Good Morning Lovelies,

I come with some very happy news this morning! The winners of the 2016 BFI London Film Festival have been announced and there have been some amazing choices this year. With the jury providing the best feedback about them and the winners really standing out, the competition was one of the best by far.

I honestly don’t know how they picked out who should win but they did and they are all brilliant. Take a look and see…

Official Competition Award Winner 2016 – Best Film: Certain Women. Directed by Kelly Reichardt.


The film jury said about the film, “In a vibrant year for cinema it was the masterful mise en scène and quiet modesty of this film that determined our choice for Best film. A humane and poignant story that calibrates with startling vulnerability and delicate understatement the isolation, frustrations and loneliness of lives unlived in a quiet corner of rural America”.

First Feature Competition Award Winner 2016 – The Sutherland Award: Julia Ducournau for Raw.


Speaking about Raw, Sarah Gavron said, “It is a film that shocked and surprised us in equal measure. We admired the way the director did something completely unexpected with the genre. We enjoyed the outrageousness of the story-telling and the glee with which events unfolded. We loved the eerie originality of the setting, the dark, dark humour, the great score and the truly distinctive visual language. And the bold charismatic acting of the women at the centre of a film that is both unique and unsettling and will quite literally make some swoon”.

The jury also gave a special commendation to Uda Benyamina's DIVINES for its standout female performance from Oulaya Amamra and for its great energy and veracity.

Documentary Competition Award Winner 2016 – The Grierson Award: Starless Dreams. Directed, produced and written by Mehrdad Oskouei.


About the winner, Louise Osmond commented, “Starless Dreams is the story of young women in a juvenile detention centre in Iran. By that description, you’d imagine a dark film exploring a bleak world of broken young lives. This film was the very opposite of that. It took us into a world none of us knew anything about - the street kids, thieves and children of crack addicts of Iran - and showed us a place full of humour, life and spirit. Beautifully paced with great characterisation and a very strong sense of place, director Mehrdad Oskouei captured the fears and friendships of these teenagers with such humanity. The profoundly moving irony of the film is that it was in this detention centre, with others like them, that these girls finally found a sense of family and home; you feared for them most the day they were released back into their family’s care. It’s a film that stays with you for a very long time”.

Short Film Competition Award Winner 2016 – Best Short Film Award: 9 Days – From My Window In Aleppo. Directed by Issa Touma, Thomas Vroege and Floor Van De Muelen.
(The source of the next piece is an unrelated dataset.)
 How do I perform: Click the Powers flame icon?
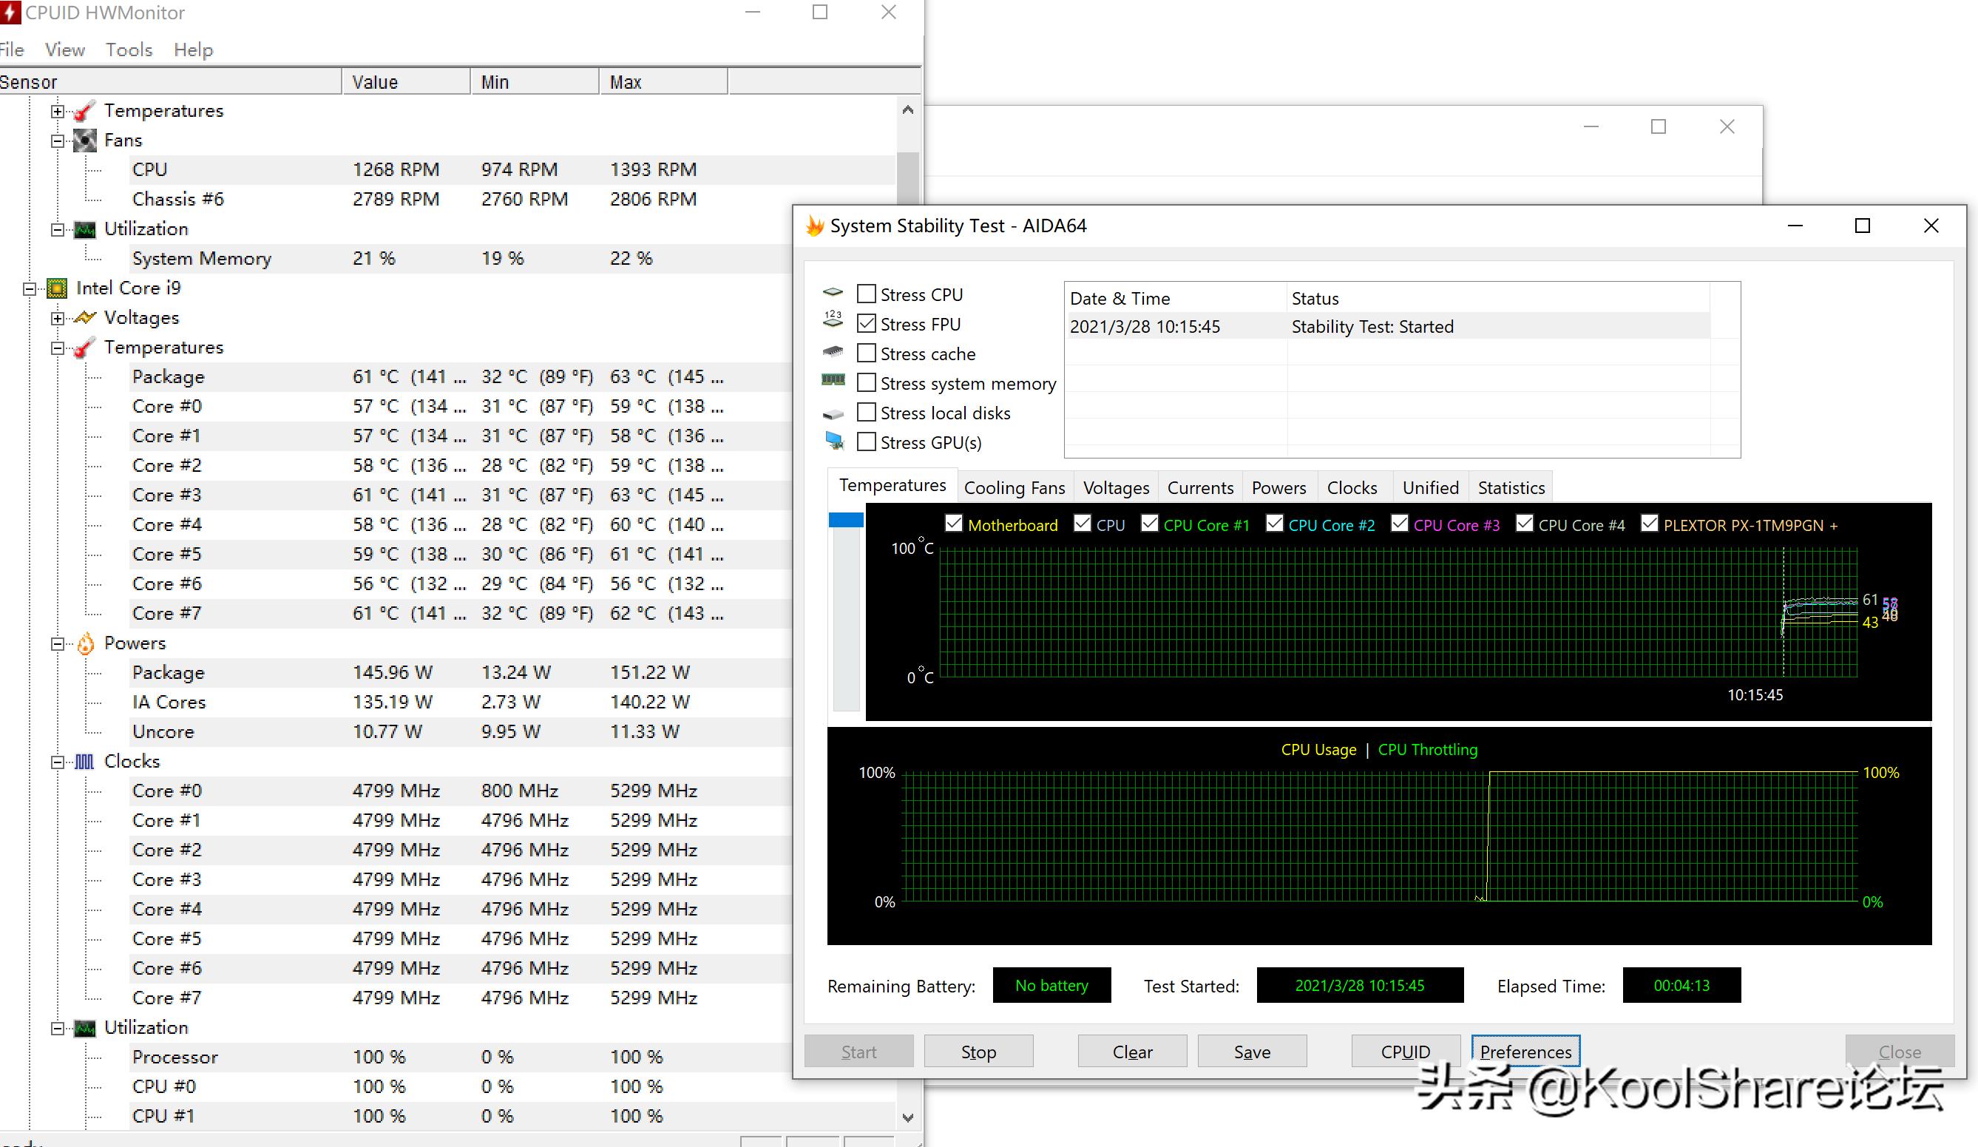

Jury president and Academy-Award®-winner, Mat Kirkby said about the film, “When Syrian photographer Issa Touma decided to pick up his camera and film events from his window in Aleppo, he did not know whether he would be alive to finish the filming. Not only does his documentary show what one person, one camera and a restricted view of an alleyway can do to reveal something as complex, confusing, and terrifying as a civil war, but also it demonstrates the power of film to reach the wider world, and make those of us more fortunate re-assess the freedom we take for granted.”

BFI Fellowship Award Winner 2016:  Steve McQueen


Congratulations to all of the films and winners! I am so sad that the festival is over for another year, but we have so many great films to look forward to now lovelies! Let award season begin!